### What is being asked
Look through the entries below and show every line containing the word "above".

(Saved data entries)
=== Section Start ===
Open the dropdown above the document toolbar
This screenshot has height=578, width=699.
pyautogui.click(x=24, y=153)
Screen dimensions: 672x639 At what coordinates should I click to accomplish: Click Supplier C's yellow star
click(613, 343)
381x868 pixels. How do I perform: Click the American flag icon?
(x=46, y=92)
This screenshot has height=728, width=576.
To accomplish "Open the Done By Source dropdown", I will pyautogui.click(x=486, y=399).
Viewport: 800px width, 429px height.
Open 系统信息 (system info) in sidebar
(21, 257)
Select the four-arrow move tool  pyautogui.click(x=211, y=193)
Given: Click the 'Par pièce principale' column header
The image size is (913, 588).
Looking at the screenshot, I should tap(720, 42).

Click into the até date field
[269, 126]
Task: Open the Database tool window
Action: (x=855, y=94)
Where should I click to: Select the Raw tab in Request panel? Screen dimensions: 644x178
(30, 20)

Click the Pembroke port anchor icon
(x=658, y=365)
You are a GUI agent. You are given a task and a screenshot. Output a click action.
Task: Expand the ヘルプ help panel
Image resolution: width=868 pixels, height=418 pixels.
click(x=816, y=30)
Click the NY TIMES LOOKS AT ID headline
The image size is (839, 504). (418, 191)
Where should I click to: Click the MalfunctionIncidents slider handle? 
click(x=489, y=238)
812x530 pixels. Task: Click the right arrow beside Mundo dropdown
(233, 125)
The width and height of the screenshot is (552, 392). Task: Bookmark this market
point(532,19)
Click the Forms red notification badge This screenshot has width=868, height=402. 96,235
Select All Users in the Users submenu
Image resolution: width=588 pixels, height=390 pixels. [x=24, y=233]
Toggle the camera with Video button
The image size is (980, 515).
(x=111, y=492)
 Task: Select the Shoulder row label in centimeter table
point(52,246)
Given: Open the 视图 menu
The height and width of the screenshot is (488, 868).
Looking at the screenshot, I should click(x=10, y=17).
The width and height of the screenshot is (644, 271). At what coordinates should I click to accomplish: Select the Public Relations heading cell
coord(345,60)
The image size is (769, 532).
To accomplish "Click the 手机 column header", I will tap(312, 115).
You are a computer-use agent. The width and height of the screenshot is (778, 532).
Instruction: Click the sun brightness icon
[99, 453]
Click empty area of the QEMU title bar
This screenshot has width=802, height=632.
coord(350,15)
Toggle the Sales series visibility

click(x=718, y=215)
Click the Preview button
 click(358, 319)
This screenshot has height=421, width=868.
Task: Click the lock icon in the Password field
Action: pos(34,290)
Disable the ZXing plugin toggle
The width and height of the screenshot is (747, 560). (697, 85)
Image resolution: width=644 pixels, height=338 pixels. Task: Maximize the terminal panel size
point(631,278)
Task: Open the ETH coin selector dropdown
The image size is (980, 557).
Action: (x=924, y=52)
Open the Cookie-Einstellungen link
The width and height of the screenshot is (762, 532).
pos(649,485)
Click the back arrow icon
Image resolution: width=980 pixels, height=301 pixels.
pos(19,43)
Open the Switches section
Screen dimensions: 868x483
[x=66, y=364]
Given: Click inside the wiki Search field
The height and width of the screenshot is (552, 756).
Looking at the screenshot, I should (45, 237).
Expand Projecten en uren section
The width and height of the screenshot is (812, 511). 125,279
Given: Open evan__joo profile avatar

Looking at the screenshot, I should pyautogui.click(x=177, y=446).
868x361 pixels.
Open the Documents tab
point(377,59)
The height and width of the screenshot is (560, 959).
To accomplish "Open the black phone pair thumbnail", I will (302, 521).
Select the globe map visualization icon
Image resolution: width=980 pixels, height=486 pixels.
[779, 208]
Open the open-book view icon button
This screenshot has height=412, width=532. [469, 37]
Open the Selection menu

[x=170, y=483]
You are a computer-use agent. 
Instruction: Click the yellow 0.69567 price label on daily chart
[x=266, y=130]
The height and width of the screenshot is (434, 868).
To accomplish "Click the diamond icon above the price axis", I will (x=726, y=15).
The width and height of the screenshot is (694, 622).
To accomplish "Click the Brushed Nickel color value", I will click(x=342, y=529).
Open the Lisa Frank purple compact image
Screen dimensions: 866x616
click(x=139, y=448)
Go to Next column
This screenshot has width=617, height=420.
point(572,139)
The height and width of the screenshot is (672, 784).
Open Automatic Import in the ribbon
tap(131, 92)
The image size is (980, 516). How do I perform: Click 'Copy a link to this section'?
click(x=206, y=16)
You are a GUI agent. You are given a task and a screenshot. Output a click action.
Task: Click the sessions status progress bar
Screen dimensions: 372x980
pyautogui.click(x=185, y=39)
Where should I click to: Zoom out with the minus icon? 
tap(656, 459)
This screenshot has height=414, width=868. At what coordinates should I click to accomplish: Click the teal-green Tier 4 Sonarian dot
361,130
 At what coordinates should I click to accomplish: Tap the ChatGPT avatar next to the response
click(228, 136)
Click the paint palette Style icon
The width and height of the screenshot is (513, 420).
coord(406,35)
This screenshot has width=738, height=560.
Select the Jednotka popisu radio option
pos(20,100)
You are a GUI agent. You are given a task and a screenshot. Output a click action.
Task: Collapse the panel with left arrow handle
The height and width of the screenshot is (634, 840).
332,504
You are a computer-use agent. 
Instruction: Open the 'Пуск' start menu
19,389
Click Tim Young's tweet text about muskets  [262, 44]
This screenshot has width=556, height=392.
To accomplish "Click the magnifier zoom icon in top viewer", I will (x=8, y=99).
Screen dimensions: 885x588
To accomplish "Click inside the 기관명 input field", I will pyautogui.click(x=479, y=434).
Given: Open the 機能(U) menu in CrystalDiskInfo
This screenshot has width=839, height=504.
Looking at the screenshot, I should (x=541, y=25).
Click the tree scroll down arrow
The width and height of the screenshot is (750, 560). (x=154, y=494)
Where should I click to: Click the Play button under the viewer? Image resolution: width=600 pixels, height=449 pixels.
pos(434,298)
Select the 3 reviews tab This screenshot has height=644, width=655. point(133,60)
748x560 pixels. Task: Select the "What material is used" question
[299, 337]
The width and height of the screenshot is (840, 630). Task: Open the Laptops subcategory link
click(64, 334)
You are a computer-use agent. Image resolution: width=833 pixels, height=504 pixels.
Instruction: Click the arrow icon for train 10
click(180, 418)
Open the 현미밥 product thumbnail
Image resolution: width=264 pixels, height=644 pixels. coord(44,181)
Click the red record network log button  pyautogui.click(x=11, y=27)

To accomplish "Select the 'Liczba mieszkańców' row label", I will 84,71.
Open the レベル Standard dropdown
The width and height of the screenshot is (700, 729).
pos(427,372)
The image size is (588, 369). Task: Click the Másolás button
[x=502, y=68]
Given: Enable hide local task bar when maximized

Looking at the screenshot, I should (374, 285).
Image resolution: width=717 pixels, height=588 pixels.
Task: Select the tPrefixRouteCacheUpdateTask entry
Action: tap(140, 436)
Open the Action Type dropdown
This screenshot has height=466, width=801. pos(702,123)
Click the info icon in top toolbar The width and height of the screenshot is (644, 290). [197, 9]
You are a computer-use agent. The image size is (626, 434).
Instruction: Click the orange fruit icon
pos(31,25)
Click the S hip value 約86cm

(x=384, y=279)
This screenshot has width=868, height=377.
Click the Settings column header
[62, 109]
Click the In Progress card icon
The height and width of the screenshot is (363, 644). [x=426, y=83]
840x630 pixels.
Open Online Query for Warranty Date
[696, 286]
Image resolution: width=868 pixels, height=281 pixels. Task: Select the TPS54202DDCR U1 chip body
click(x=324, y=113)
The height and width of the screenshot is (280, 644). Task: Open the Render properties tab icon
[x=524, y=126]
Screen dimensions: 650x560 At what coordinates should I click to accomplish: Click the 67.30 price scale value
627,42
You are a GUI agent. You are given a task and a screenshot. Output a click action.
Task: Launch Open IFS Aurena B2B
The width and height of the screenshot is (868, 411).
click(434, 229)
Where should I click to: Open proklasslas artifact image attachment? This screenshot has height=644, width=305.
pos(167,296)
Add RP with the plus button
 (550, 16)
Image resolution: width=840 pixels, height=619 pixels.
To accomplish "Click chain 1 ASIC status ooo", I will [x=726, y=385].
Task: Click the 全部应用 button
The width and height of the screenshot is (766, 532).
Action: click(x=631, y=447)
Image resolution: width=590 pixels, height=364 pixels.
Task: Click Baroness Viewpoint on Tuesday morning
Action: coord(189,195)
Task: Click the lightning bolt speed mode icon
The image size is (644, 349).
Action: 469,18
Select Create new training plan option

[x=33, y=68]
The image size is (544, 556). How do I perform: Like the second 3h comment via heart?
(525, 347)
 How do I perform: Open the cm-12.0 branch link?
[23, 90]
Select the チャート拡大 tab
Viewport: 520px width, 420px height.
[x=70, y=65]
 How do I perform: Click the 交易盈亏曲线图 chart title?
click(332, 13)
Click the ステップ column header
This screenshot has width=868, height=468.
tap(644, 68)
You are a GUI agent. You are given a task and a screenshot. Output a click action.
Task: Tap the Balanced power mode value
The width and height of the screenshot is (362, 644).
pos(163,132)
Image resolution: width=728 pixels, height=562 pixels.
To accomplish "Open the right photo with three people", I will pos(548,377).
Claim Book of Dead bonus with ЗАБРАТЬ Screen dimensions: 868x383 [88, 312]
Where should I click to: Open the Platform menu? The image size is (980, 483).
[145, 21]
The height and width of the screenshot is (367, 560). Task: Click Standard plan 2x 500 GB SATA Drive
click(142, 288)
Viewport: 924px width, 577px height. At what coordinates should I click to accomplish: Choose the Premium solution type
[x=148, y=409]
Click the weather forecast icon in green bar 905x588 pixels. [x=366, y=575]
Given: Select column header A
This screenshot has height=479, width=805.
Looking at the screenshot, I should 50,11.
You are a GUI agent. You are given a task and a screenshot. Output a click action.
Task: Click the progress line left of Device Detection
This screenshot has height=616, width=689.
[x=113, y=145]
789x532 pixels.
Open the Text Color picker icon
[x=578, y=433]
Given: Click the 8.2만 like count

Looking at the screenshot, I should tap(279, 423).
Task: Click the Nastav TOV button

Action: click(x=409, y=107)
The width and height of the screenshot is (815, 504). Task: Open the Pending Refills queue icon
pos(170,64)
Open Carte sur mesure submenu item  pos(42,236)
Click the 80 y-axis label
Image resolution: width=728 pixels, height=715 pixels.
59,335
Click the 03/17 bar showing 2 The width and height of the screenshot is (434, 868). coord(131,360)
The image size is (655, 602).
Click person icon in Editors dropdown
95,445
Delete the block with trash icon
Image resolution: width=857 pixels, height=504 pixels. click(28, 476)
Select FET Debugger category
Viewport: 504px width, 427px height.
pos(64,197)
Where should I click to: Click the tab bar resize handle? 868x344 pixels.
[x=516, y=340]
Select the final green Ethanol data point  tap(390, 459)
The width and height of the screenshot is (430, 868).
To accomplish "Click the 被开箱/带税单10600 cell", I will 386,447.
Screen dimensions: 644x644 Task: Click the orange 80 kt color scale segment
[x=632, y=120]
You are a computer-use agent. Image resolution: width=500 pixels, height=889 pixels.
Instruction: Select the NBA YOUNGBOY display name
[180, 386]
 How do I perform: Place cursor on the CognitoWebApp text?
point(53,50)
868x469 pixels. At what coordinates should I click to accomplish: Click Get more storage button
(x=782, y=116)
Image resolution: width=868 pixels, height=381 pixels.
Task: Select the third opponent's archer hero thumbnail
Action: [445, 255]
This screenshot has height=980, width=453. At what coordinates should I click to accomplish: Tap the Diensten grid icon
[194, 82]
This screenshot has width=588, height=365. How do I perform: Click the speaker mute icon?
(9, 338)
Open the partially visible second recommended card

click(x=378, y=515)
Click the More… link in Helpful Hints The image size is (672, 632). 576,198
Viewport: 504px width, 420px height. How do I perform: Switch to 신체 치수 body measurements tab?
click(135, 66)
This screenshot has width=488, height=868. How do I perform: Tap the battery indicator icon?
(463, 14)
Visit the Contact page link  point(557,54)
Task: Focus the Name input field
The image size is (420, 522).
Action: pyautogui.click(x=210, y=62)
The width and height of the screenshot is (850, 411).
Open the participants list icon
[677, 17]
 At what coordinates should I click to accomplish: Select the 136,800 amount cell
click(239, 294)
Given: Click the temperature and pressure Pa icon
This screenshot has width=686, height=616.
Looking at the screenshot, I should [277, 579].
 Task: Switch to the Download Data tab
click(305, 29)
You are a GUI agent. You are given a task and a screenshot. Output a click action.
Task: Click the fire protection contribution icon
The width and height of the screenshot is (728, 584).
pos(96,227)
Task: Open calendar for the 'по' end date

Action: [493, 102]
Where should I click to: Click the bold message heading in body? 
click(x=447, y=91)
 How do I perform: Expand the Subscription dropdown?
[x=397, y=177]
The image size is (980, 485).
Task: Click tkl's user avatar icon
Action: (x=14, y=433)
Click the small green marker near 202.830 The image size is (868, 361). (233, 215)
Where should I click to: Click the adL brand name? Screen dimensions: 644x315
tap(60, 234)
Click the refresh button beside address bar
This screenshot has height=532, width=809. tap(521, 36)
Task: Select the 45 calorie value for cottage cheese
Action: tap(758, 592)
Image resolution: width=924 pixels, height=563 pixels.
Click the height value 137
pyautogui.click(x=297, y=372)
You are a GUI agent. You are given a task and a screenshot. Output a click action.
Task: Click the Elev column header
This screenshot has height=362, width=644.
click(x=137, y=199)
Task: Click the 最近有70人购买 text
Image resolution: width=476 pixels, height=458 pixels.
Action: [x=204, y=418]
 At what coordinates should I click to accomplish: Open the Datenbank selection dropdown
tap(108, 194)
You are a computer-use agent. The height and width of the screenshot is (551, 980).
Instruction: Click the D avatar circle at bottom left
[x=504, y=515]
=== Section End ===
### Solved problem
Open the dropdown above the document toolbar
To accomplish "Click the diamond icon above the price axis", I will (x=726, y=15).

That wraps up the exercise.